Amyloidosis is a group of disorders characterised by acellular deposition of proteinaceous material in one or many organs. Primary amyloid is not associated with other medical conditions and may be localized to one specific site or generalized throughout the body. Secondary amyloidosis is associated with chronic inflammatory disorders such as tuberculosis or rheumatoid arthritis. Biopsy specimens appropriately stained by a pathologist are usually diagnostic. Laryngeal involvement is extremely rare and presents as a tumour mass or nodules which can usually be removed endoscopically. These procedures can be repeated to maintain an airway and rarely is laryngeal or tracheal involvement fatal.

 

 

Relapsing polychondritis is an  episodic inflammation of the cartilaginous structures of the body resulting in their destruction and replacement with scar tissue. The organs involved are principally the ears, nose and peripheral joints and also the tracheobronchial tree. The pathogenesis is unknown but is likely to be auto-immune. Diagnosis is on clinical grounds and nearly half of the patients have layngeal involvement. Treatment is based on prolonged corticosteroid therapy which is increased during disease flare up. Prognosis is variable but a number of patients end up with a longterm tracheotomy tube.

 

 

Mitomycin C

Mitomycin C is derived from the bacterium streptomyces caespitosus and has been used as a chemotherapeutic agent for the treatment of cancers. In low concentrations it has also been shown to selectively inhibit fibroblast activity and prevent airway scarring in animal studies. There are few studies supporting its use in the human model and long-term side effects are not known. In our experience applied topically following endoscopic surgery it can reduce the tendency to re-stenose in some patients.

 

 

Idiopathic subglottic stenosis

This is a slowly progressive, inflammatory and fibrotic airway stenosis that is unremitting and affects almost exclusively women. There are only a few hundred cases in the world literature and the condition can occur at any age post puberty.  The diagnosis is one of exclusion and the patient must not have been intubated, received neck trauma or had a significant respiratory tract infection in the preceding two years. Patients must also be investigated for acid reflux from the stomach and auto-immune disorders including Wegener’s granulomatosis ruled out. It is not unusual for these patients to be treated for asthma until diagnosis is made. Diagnosis can be made from appropriate respiratory function tests, radiological imaging or bronchoscopy.

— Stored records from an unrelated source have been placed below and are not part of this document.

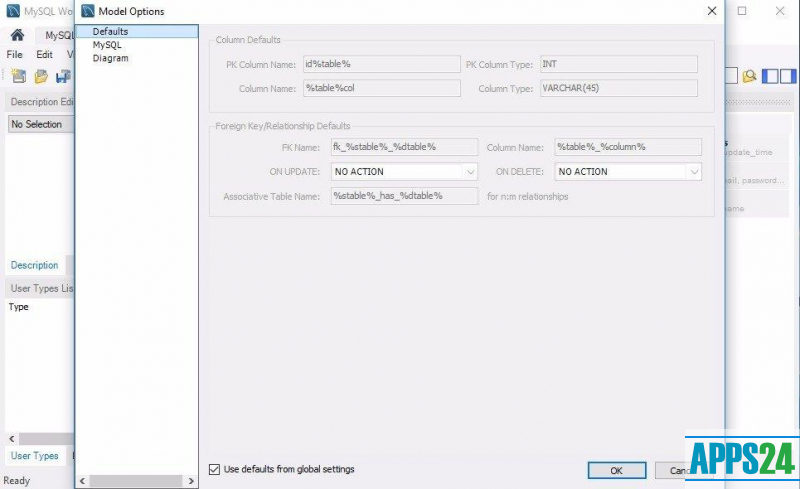Select the MySQL options category
Image resolution: width=800 pixels, height=489 pixels.
click(x=107, y=45)
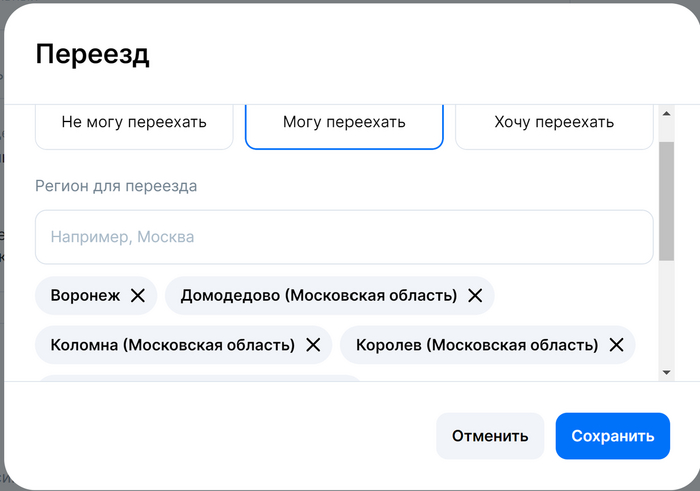The width and height of the screenshot is (700, 491).
Task: Click the Домодедово (Московская область) chip text
Action: point(312,295)
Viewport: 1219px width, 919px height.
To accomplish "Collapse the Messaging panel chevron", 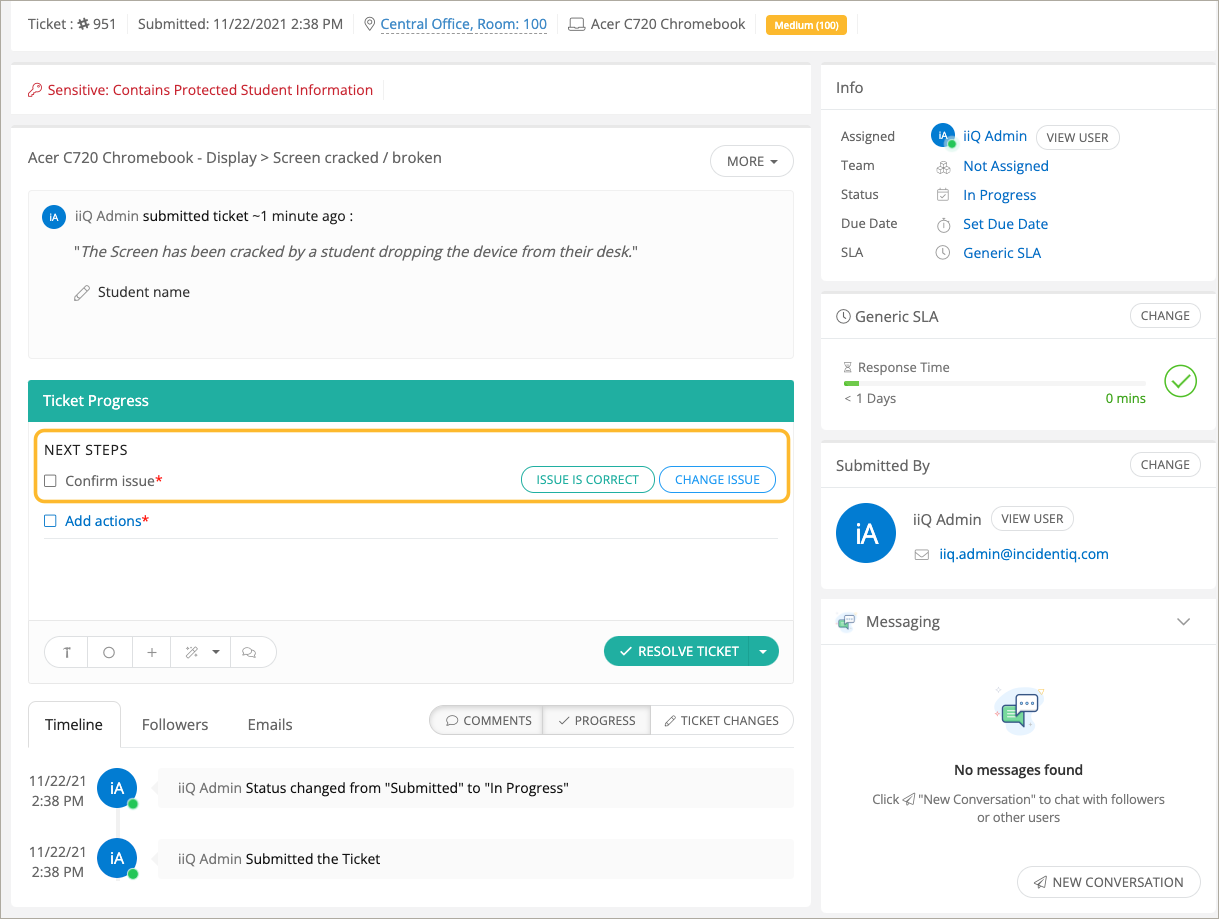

The disease usually involves the subglottis and first two tracheal rings. The airway in these patients appears to have a heightened reactivity to any kind of trauma. Aggressive treatment with lasers or trauma from hard laryngeal stents can lead to more marked laryngotracheal stenosis. A conservative gentle approach is recommended. Most patients respond to radial laser incisions and dilatation with mitomycin application. Stenosis recurs usually over a period of 6 to 12 months at which time surgery can be repeated. Some surgeons recommend primary cricotracheal resection but the high reported success rates have not always been repeatable in other units.  We manage most cases of idiopathic subglottic stenosis endoscopically. Often patients are referred with more significant stenosis following previous aggressive surgery and may require augmentation or resective surgery if endoscopic techniques fail.